■ **WORK INSTRUCTIONS**
Please set down, unchanged, each line from the one with "Instruction: Click the" to the final line of the data below, both included. Drop the pictures.

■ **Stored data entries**
○ ○ ○

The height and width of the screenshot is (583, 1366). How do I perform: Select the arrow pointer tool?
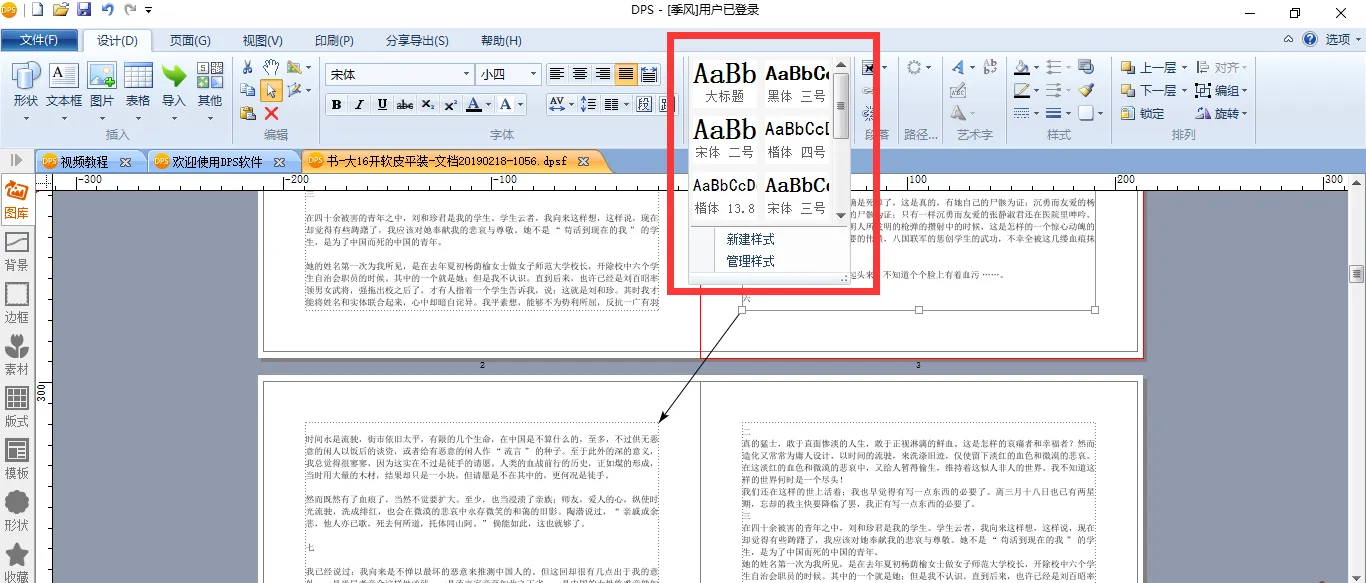(x=271, y=91)
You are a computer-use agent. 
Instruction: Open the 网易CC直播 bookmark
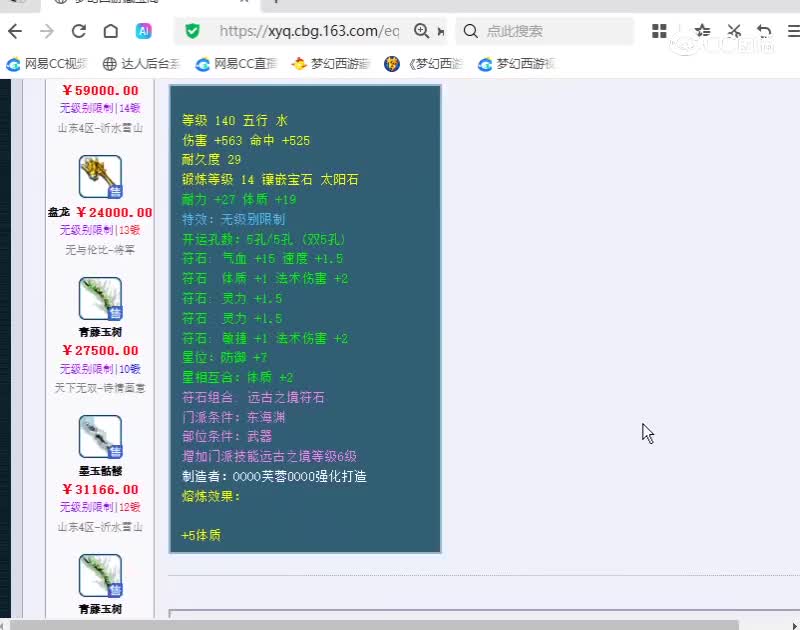click(236, 64)
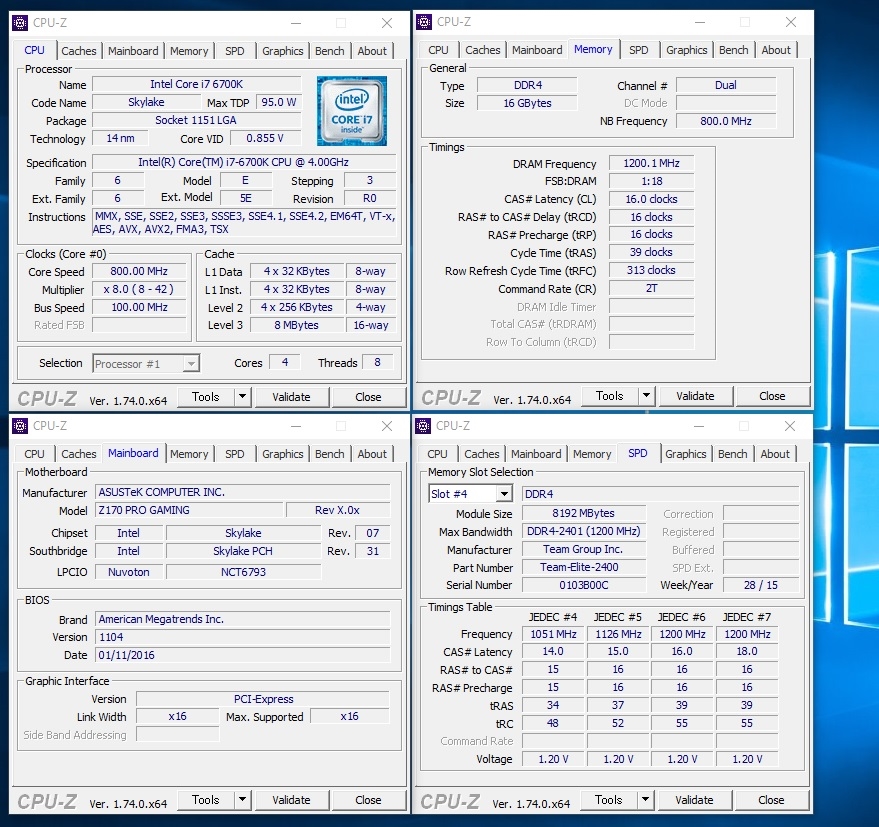Open the memory Slot #4 dropdown
The height and width of the screenshot is (827, 879).
click(x=470, y=492)
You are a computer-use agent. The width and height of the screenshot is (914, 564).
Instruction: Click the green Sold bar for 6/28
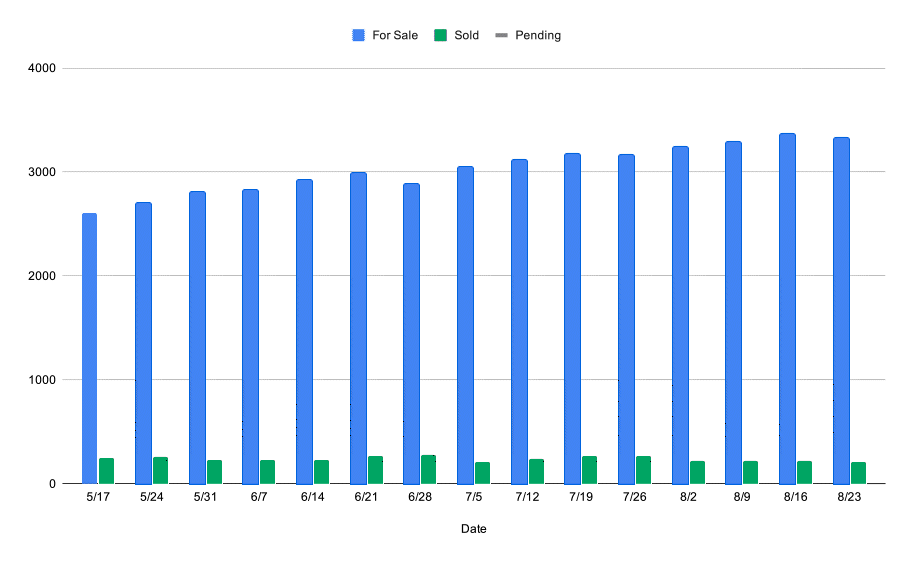(428, 470)
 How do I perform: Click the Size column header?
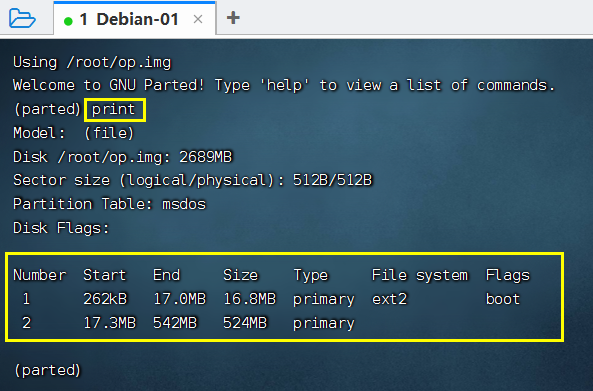[x=241, y=275]
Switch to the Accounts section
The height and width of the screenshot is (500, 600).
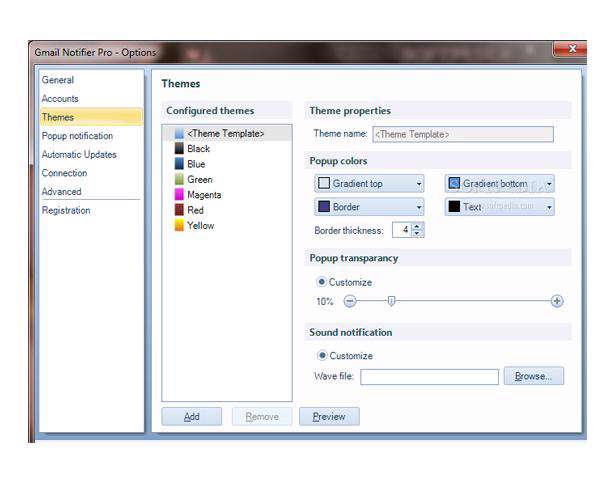click(x=60, y=99)
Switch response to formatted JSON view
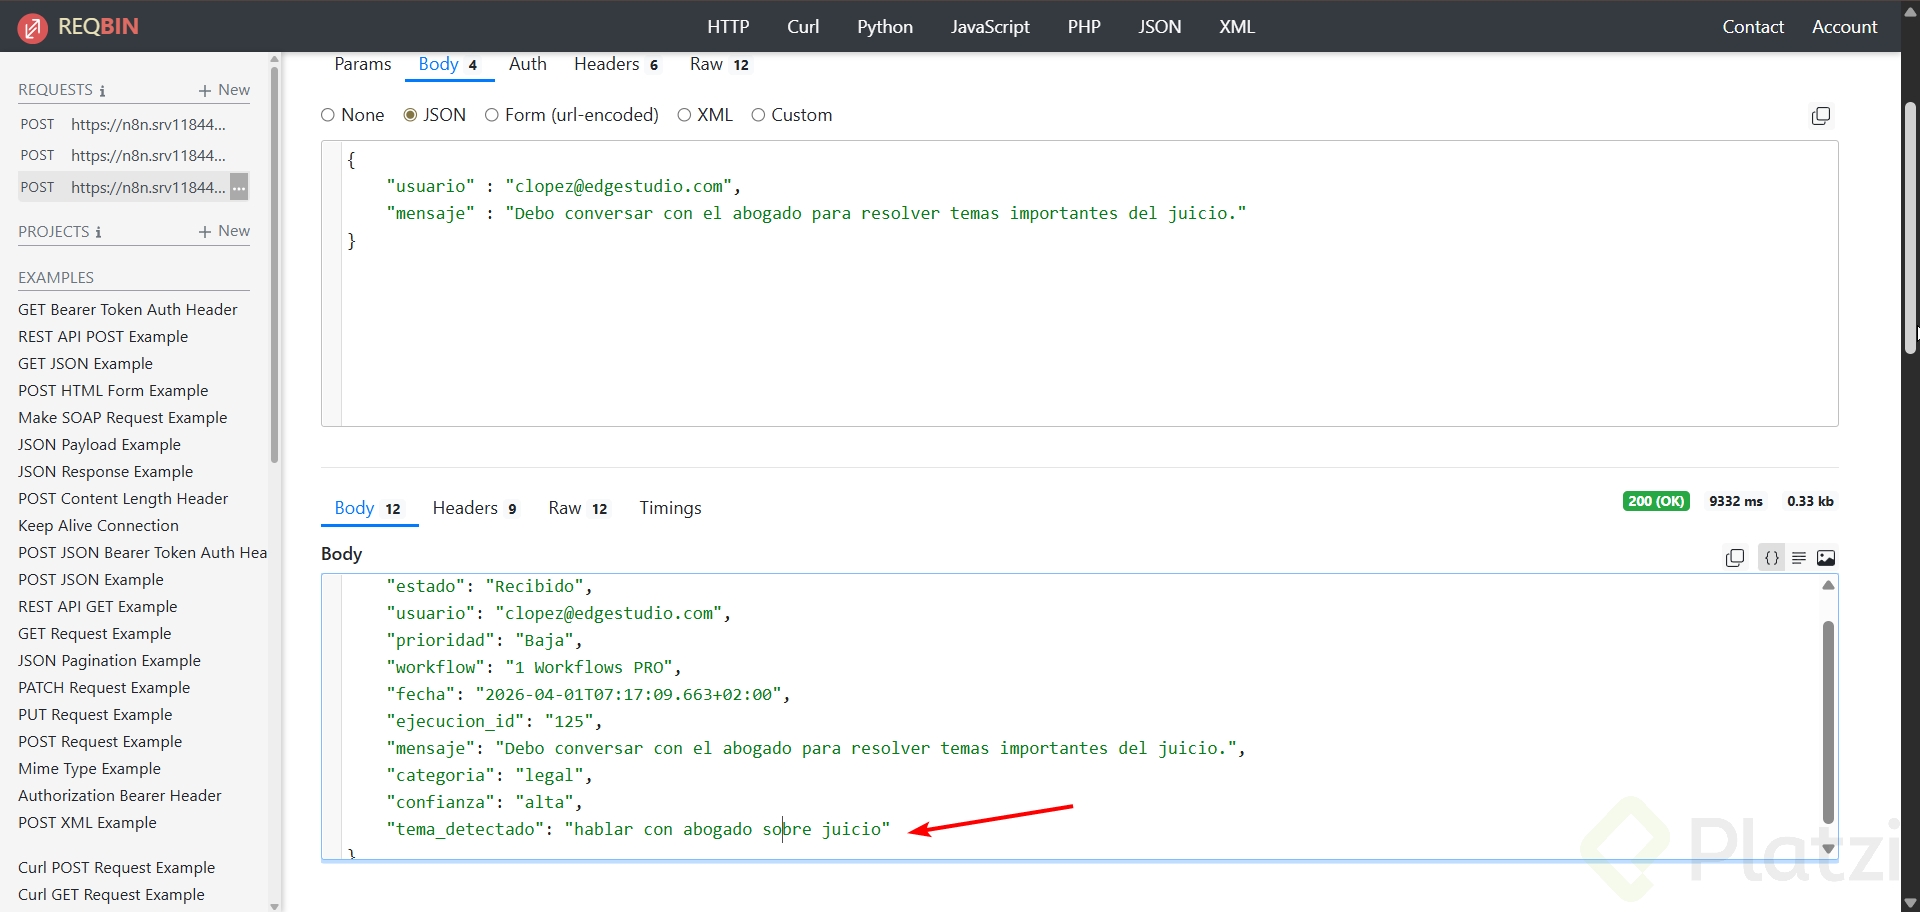1920x912 pixels. point(1771,558)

○ ○ ○

■ **RESPONSE AREA**
Instruction: Click the green Sold bar for 6/28
(428, 470)
 How do I perform: Click the Size column header?
[x=241, y=275]
Switch to the Accounts section
The height and width of the screenshot is (500, 600).
click(x=60, y=99)
Switch response to formatted JSON view
1920x912 pixels. point(1771,558)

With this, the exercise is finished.